─── Input for this task
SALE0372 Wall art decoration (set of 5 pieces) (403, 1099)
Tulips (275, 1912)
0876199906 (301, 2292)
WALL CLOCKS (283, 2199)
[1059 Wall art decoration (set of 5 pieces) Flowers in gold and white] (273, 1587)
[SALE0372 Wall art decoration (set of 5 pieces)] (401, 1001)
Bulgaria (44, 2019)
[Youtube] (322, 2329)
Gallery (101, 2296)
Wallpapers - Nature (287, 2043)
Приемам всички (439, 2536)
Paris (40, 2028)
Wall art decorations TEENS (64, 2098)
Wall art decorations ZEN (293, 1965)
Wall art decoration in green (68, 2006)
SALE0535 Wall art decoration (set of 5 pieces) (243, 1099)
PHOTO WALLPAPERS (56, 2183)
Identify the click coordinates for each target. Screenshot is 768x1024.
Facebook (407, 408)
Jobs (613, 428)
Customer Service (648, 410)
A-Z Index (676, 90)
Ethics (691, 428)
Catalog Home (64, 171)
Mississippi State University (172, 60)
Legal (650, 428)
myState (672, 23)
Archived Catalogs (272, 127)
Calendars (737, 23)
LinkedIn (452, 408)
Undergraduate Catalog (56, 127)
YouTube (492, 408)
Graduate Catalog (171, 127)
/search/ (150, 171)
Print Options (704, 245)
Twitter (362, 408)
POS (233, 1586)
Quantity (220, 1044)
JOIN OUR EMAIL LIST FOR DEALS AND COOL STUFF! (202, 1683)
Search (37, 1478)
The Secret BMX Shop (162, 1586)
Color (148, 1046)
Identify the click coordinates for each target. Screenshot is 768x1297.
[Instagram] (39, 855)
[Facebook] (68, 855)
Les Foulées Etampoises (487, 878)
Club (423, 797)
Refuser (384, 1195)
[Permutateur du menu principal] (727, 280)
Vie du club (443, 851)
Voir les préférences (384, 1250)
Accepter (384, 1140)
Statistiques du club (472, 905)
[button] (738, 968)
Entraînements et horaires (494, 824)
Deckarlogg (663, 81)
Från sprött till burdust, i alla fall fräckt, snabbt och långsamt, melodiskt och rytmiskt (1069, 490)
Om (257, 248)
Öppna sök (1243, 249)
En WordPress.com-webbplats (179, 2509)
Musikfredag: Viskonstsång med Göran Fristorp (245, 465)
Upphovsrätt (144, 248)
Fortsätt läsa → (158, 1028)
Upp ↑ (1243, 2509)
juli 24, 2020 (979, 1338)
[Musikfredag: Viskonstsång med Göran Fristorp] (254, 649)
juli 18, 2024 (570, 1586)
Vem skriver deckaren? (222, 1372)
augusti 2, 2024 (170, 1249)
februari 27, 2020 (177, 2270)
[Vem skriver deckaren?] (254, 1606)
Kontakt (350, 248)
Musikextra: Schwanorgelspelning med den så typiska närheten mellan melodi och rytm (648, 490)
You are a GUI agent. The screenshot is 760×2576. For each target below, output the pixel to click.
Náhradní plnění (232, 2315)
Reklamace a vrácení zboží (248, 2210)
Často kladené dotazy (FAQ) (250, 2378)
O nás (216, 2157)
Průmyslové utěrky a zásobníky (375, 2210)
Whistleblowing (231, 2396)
──────
**Problem description:** The line with "Om (257, 248)" marks the end; reproduce exactly every line from the start of the entries up to it, that line included.

**Exercise response:**
SALE0372 Wall art decoration (set of 5 pieces) (403, 1099)
Tulips (275, 1912)
0876199906 (301, 2292)
WALL CLOCKS (283, 2199)
[1059 Wall art decoration (set of 5 pieces) Flowers in gold and white] (273, 1587)
[SALE0372 Wall art decoration (set of 5 pieces)] (401, 1001)
Bulgaria (44, 2019)
[Youtube] (322, 2329)
Gallery (101, 2296)
Wallpapers - Nature (287, 2043)
Приемам всички (439, 2536)
Paris (40, 2028)
Wall art decorations TEENS (64, 2098)
Wall art decorations ZEN (293, 1965)
Wall art decoration in green (68, 2006)
SALE0535 Wall art decoration (set of 5 pieces) (243, 1099)
PHOTO WALLPAPERS (56, 2183)
Identify the click coordinates for each target. Screenshot is 768x1024.
Facebook (407, 408)
Jobs (613, 428)
Customer Service (648, 410)
A-Z Index (676, 90)
Ethics (691, 428)
Catalog Home (64, 171)
Mississippi State University (172, 60)
Legal (650, 428)
myState (672, 23)
Archived Catalogs (272, 127)
Calendars (737, 23)
LinkedIn (452, 408)
Undergraduate Catalog (56, 127)
YouTube (492, 408)
Graduate Catalog (171, 127)
/search/ (150, 171)
Print Options (704, 245)
Twitter (362, 408)
POS (233, 1586)
Quantity (220, 1044)
JOIN OUR EMAIL LIST FOR DEALS AND COOL STUFF! (202, 1683)
Search (37, 1478)
The Secret BMX Shop (162, 1586)
Color (148, 1046)
Identify the click coordinates for each target. Screenshot is 768x1297.
[Instagram] (39, 855)
[Facebook] (68, 855)
Les Foulées Etampoises (487, 878)
Club (423, 797)
Refuser (384, 1195)
[Permutateur du menu principal] (727, 280)
Vie du club (443, 851)
Voir les préférences (384, 1250)
Accepter (384, 1140)
Statistiques du club (472, 905)
[button] (738, 968)
Entraînements et horaires (494, 824)
Deckarlogg (663, 81)
Från sprött till burdust, i alla fall fräckt, snabbt och långsamt, melodiskt och rytmiskt (1069, 490)
Om (257, 248)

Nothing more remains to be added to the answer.